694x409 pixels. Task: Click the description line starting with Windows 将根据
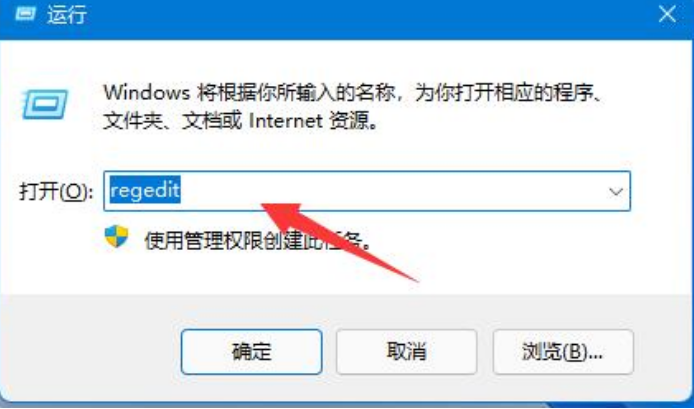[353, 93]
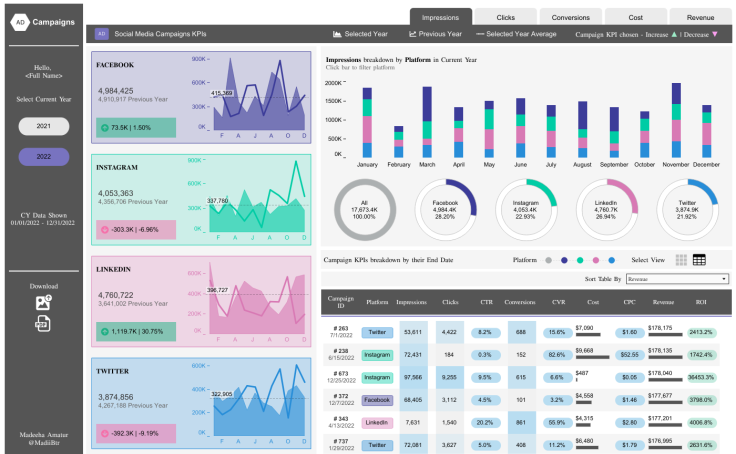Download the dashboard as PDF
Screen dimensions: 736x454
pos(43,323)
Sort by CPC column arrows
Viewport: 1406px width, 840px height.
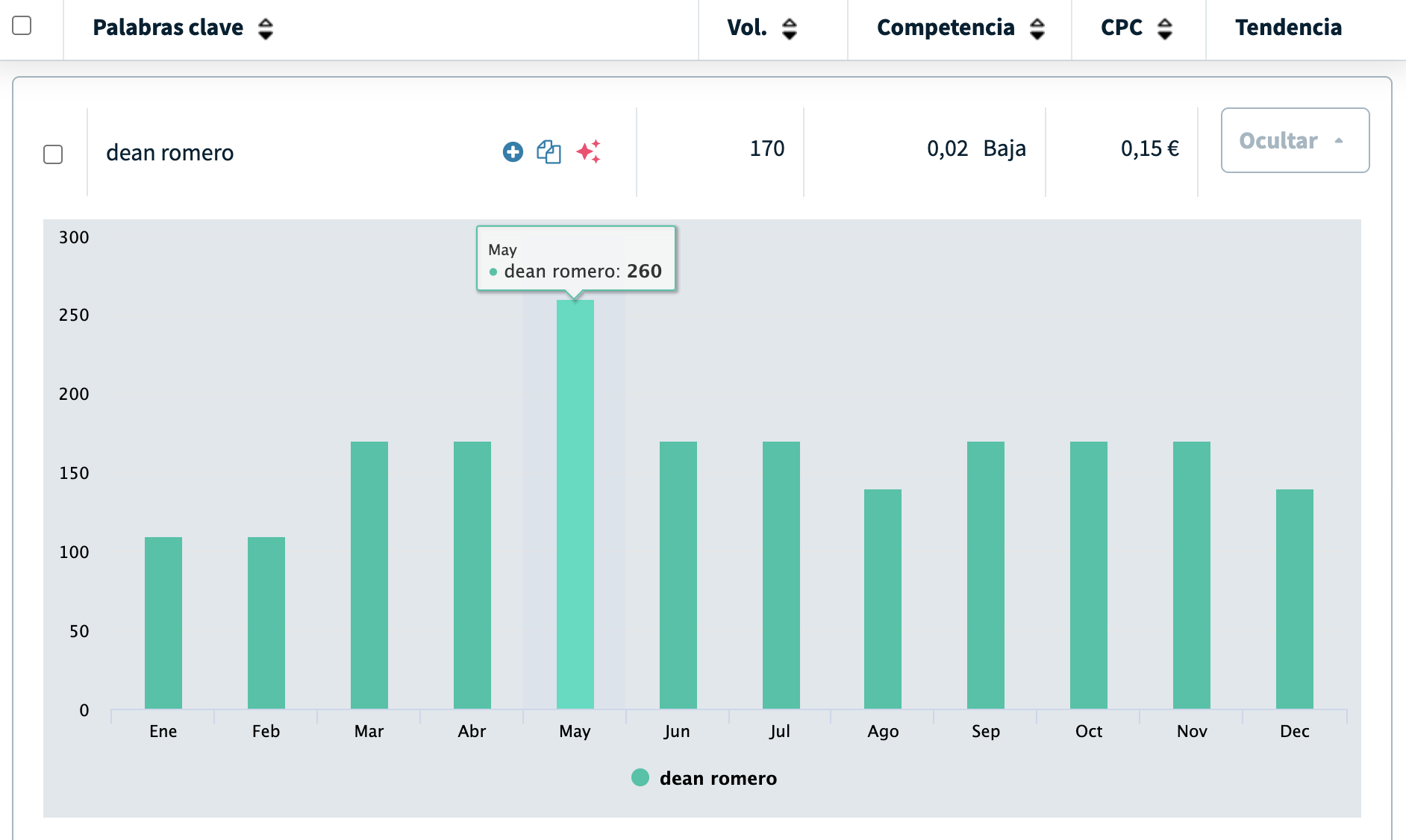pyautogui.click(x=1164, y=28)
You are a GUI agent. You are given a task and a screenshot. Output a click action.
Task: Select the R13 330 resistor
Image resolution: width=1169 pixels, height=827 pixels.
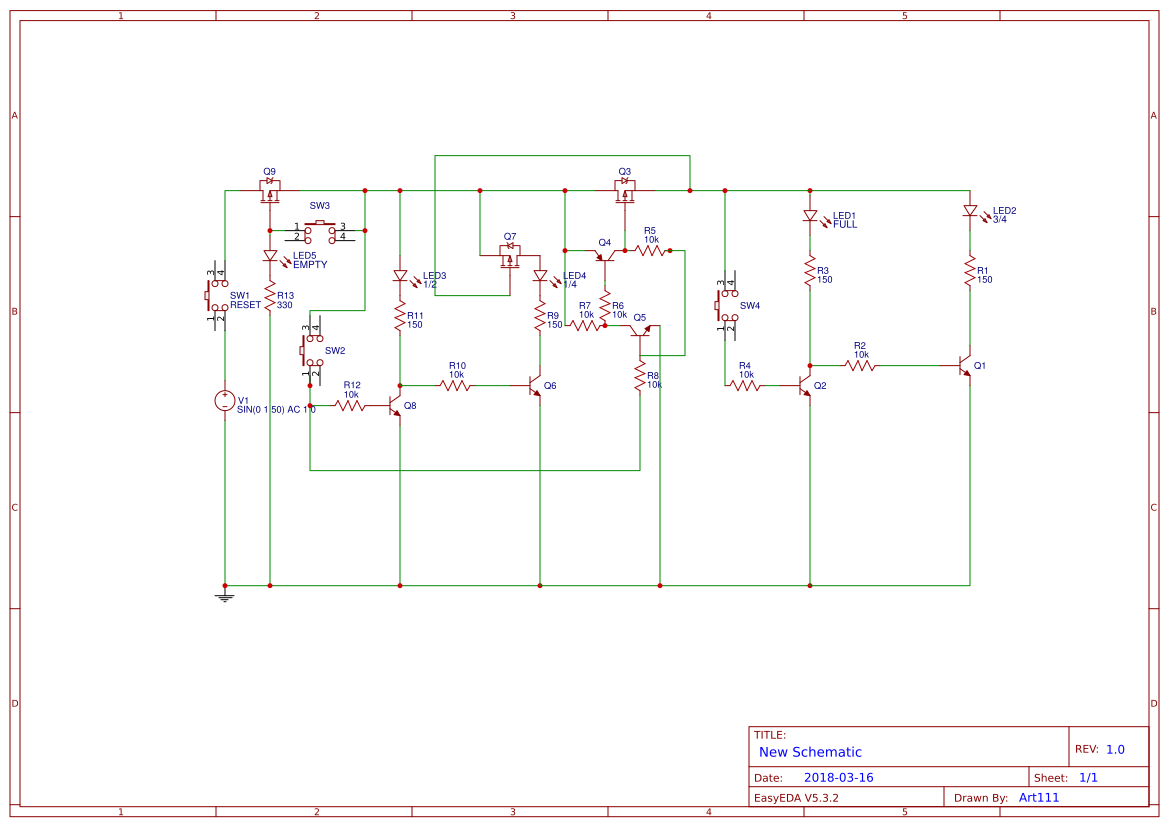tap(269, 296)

- _Task item_
Your reply should hold every line of the material, unaltered, and not one picture.

- _Your response_
694x409 pixels. Task: Click the description line starting with Windows 将根据
[353, 93]
Download the dashboard as PDF
Screen dimensions: 736x454
pos(43,323)
Sort by CPC column arrows
Viewport: 1406px width, 840px height.
pyautogui.click(x=1164, y=28)
You are a GUI agent. You are given a task and a screenshot. Output a click action.
Task: Select the R13 330 resistor
Image resolution: width=1169 pixels, height=827 pixels.
tap(269, 296)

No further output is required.